● Task details: Rewrite all of the items below so that each "image" becomes "figure", with everything else left unchanged.

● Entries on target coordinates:
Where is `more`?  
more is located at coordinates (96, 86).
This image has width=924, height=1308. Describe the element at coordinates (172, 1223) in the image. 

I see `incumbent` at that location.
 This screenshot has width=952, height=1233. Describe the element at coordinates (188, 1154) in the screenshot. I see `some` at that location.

● Correct response:
Where is `more`?  
more is located at coordinates (96, 86).
This figure has width=924, height=1308. Describe the element at coordinates (172, 1223) in the figure. 

I see `incumbent` at that location.
 This screenshot has width=952, height=1233. Describe the element at coordinates (188, 1154) in the screenshot. I see `some` at that location.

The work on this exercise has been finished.